Ella hizo lo que su marido le pedía y escuchó mientras él perfilaba la conexión de Cain con Rosemary Weston y el hecho que él quería transferir la tutela de Kit. Cuando su marido terminó, ella negó con la cabeza.
– Siento mucho decirle que eso que usted pretende es imposible, señor Cain. Un gran número de familias de la zona hubieran estado encantadas de acoger a Katharine Louise durante sus años formativos. Pero ahora es demasiado tarde. Dios mío, tiene dieciocho años ya.
– Apenas una Matusalén -dijo Cain secamente.
– Las normas de comportamiento son distintas en Carolina del Sur de lo que lo son en el Norte -habló suavemente, pero con reproche-. Las jóvenes de buena familia aprenden desde la cuna las corteses tradiciones de una mujer sureña. Katharine no sólo no las ha aprendido sino que siempre se ha mofado de ellas. Las buenas familias de nuestra comunidad estarían preocupadas de la influencia que Katharine tendría en sus propias hijas.

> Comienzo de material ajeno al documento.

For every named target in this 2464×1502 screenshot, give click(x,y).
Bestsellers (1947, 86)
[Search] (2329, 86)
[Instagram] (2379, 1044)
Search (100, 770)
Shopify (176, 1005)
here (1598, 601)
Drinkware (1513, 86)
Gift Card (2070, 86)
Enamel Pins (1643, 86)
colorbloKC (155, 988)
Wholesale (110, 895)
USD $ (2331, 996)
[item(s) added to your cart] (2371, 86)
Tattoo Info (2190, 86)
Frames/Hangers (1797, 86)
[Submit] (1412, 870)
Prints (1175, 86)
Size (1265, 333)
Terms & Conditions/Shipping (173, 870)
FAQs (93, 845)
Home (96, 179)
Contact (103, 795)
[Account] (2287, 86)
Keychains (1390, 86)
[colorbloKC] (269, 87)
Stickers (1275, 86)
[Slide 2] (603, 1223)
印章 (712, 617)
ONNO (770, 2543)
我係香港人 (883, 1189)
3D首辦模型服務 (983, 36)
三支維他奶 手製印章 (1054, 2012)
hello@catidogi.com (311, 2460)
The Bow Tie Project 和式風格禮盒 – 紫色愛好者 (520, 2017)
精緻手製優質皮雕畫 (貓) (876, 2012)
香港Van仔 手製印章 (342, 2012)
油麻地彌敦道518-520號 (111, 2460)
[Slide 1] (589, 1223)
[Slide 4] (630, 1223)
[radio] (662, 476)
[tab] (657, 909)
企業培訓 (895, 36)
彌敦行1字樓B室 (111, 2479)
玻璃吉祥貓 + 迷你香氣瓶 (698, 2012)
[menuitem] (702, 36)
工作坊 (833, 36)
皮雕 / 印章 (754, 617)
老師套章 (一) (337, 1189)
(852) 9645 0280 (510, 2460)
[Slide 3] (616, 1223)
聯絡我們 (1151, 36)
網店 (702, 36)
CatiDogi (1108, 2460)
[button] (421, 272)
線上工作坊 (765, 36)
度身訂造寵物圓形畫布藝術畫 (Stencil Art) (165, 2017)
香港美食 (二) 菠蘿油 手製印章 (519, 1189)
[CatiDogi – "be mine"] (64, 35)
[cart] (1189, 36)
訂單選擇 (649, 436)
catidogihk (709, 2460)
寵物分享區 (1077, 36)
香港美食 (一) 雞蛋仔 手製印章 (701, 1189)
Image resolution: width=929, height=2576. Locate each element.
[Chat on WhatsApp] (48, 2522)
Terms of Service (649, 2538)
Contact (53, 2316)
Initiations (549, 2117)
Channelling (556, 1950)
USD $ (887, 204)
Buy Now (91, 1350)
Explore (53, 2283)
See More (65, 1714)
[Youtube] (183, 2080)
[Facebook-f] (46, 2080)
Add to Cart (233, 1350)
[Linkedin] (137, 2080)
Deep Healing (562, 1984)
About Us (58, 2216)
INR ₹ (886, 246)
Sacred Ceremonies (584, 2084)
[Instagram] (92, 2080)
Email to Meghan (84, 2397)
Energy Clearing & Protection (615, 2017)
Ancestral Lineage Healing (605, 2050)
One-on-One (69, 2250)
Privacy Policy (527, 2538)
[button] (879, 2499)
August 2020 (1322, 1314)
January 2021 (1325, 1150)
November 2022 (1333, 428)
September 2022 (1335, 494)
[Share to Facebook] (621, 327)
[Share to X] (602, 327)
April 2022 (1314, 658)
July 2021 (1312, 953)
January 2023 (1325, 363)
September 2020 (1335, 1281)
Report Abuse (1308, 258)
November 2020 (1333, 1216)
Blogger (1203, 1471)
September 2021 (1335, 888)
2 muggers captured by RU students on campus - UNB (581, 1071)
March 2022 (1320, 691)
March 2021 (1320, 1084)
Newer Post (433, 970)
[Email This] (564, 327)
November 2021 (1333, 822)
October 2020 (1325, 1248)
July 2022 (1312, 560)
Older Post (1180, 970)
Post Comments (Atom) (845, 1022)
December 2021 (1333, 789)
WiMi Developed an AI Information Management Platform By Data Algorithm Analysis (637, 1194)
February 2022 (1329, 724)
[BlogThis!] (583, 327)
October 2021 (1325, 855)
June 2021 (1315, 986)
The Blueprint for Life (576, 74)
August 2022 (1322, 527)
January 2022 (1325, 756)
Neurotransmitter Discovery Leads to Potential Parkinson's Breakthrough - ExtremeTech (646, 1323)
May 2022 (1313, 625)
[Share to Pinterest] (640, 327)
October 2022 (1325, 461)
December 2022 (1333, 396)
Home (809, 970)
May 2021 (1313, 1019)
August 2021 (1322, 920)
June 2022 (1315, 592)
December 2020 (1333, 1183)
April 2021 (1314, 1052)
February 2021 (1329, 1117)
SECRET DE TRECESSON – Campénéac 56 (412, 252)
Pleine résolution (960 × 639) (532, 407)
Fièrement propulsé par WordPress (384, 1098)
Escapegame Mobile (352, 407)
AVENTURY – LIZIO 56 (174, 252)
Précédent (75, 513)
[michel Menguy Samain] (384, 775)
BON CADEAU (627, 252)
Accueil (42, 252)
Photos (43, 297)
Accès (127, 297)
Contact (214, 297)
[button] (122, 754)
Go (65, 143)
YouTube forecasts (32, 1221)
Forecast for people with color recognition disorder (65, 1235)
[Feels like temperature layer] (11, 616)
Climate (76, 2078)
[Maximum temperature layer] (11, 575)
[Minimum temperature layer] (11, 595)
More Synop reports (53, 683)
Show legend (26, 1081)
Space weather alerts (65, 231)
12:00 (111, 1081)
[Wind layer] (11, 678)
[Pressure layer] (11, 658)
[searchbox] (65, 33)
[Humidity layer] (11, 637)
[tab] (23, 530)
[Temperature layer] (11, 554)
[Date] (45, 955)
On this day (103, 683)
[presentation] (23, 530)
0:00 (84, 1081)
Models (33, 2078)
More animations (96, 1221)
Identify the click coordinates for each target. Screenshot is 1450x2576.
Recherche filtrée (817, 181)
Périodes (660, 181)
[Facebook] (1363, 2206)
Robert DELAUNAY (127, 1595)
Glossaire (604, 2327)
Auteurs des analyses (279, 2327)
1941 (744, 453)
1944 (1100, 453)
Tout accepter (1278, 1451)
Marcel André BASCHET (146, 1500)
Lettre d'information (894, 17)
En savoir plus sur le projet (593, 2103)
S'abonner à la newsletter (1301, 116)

Cain sintió una chispa de piedad por Kit. No lo habría tenido fácil creciendo con una madrastra que la odiaba, un padre que la ignoraba y una comunidad que la desaprobaba.
– ¿No hay nadie en esta comunidad que tenga afecto por ella?
Las pequeñas manos de Mary revolotearon en su regazo.
– Perdone, señor Cain usted no comprende. Todos la queremos mucho. Katharine Louise es una persona generosa y cariñosa. Su habilidad para cazar a provisto de comida a muchas de las familias más pobres, y siempre está animándonos. Pero eso no cambia el hecho que ella se conduce fuera de los límites definidos dentro de un comportamiento aceptable.
Cain jugaba demasiado al póker para saber cuando estaba derrotado. Willard Ritter les había dado cuatro cartas a otras tantas familias de Rutherford, y todas lo habían rechazado. Se acabó el maldito emparedado y se despidió de ellos.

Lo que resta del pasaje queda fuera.